Last week, I was chatting with a neighborhood boy (about 6 years old) about Halloween. He commented on how scary some of the (store-bought) tombstones, (plastic) skeletons, (sheet) ghosts and (blow-up) spiders were in the neighborhood. He asked why we didn’t have a bunch of decorations up, too. I told him we don’t “decorate” for Halloween. I warned that it will be “real” at my house on Halloween and not to come by unless he wants to get scared. (He scoffed at this.)
I hand painted a sign on rotten wood to help route trick-or-treaters. My jack-o-lantern had a big flame that occasionally burned green from copper sulfate. A strobe light illuminated saws and hooks dangling in my garage. Glenn Danzig’s Black Aria provided the aural landscape. My “scary zone” was further up the driveway than the front door where Tina handed out treats. Several people stopped to look but then skipped our house to go to the neighbors’. Maybe our set up was confusing — or, maybe too questionable (i.e., super spooky).

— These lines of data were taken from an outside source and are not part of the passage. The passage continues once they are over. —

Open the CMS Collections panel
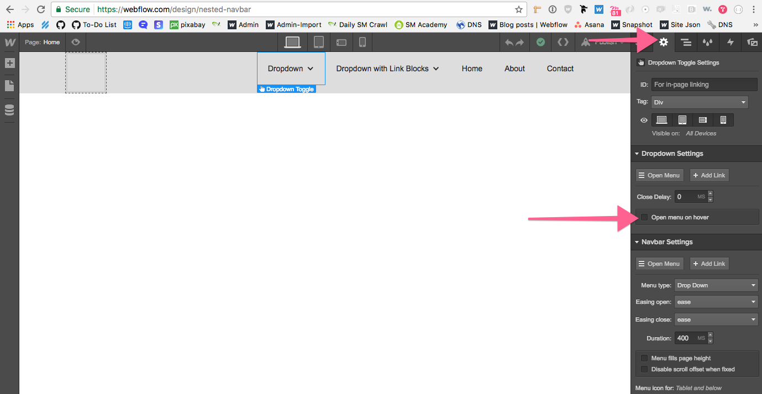Image resolution: width=762 pixels, height=394 pixels. [9, 110]
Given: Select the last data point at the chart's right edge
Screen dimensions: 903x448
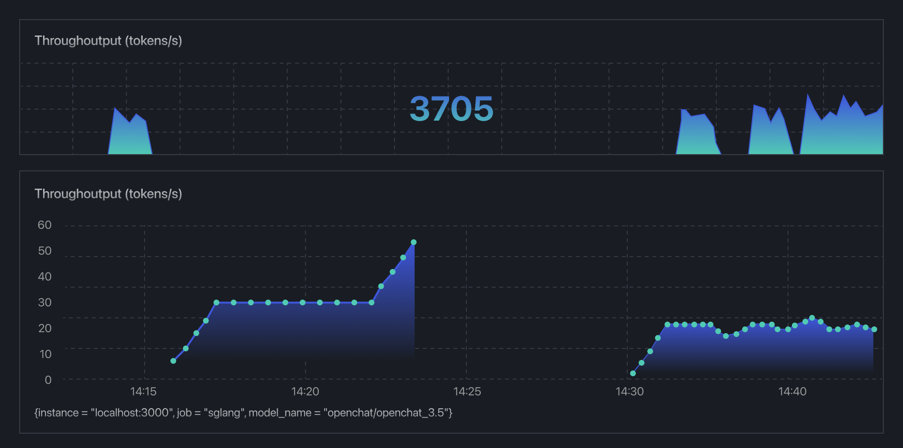Looking at the screenshot, I should coord(874,329).
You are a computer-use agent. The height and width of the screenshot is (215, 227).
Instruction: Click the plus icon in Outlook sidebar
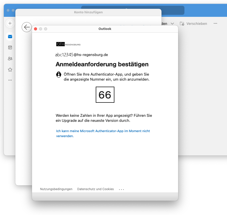[x=10, y=23]
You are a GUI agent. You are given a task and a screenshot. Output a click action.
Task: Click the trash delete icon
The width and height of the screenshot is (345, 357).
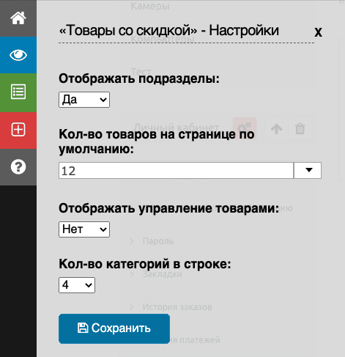pyautogui.click(x=300, y=128)
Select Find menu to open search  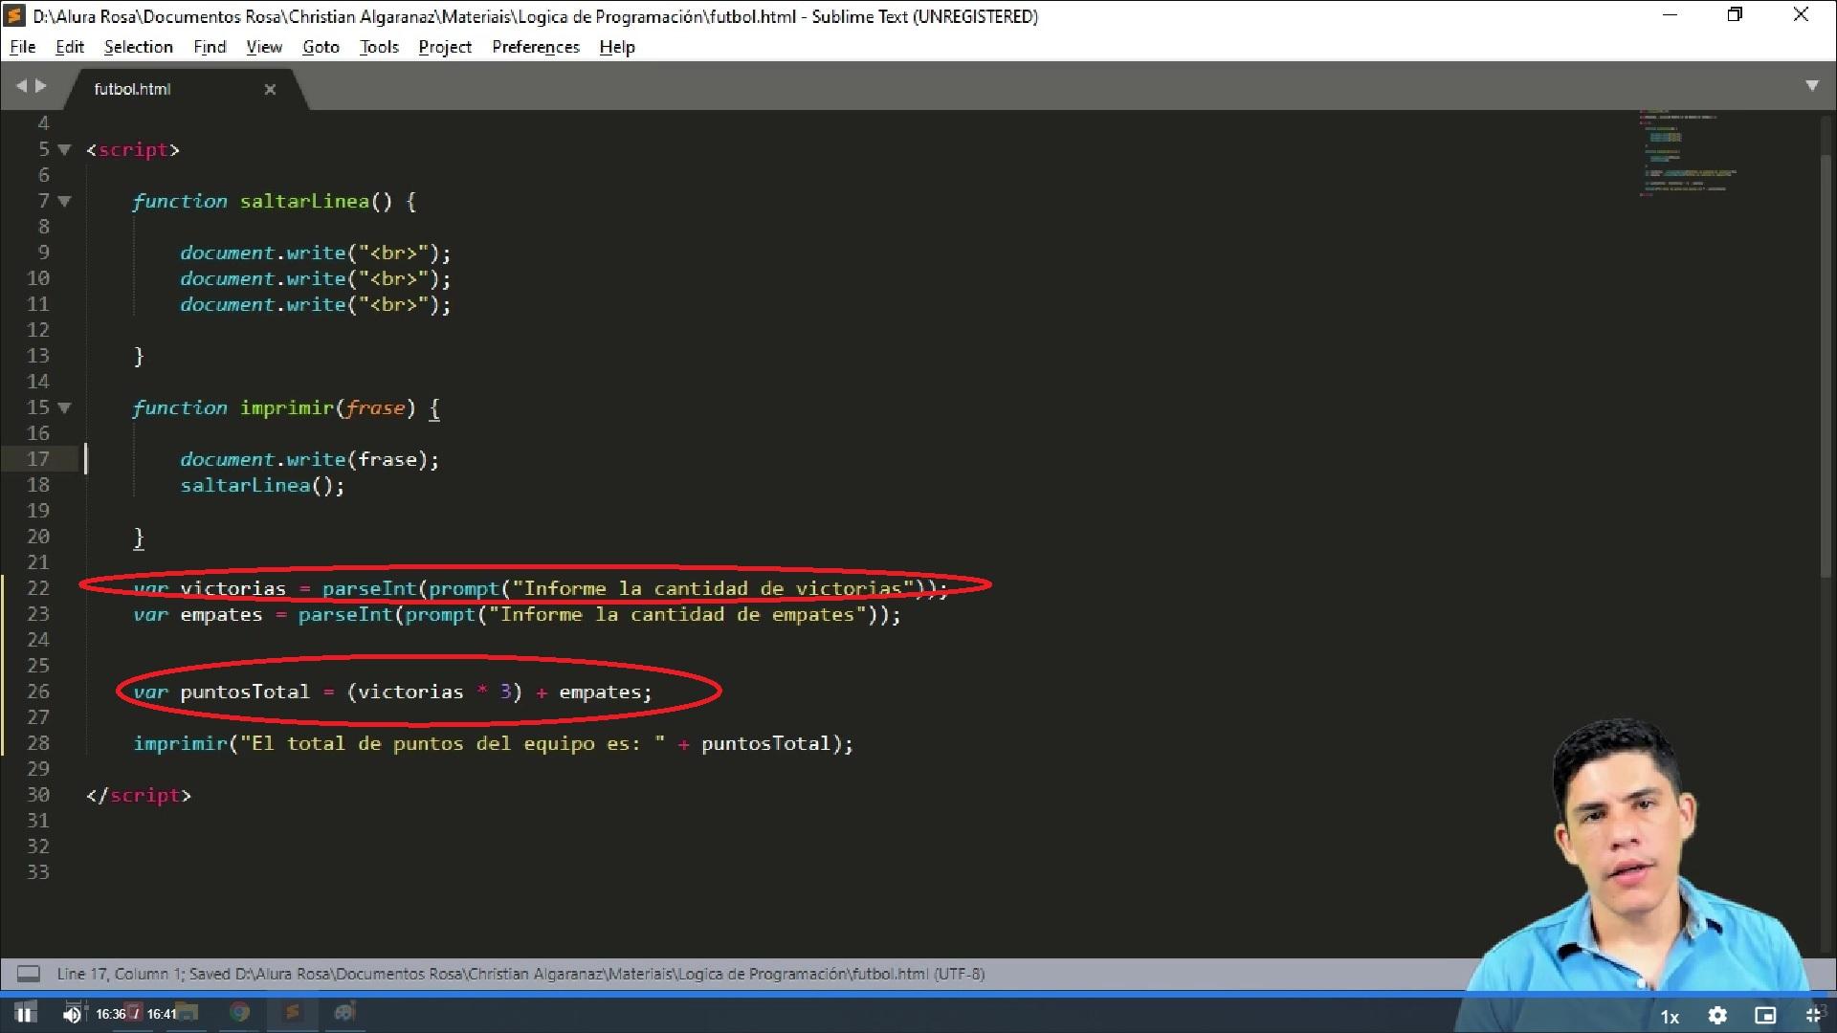pyautogui.click(x=210, y=47)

It was good and dark when that boy came by our house and he was ahead of his father. I hid in the garage behind the saws. Before he knocked on the front door, I made some noise that caught his attention. I made some haunting monster growls and reveled in satisfaction as he ran away warning his dad that it was too scary. Success!
I’m not sure if my lesson to him will translate to appreciating creativity over the convenience of mass-production but, in a way, that was my motivation (that and having fun scaring kids).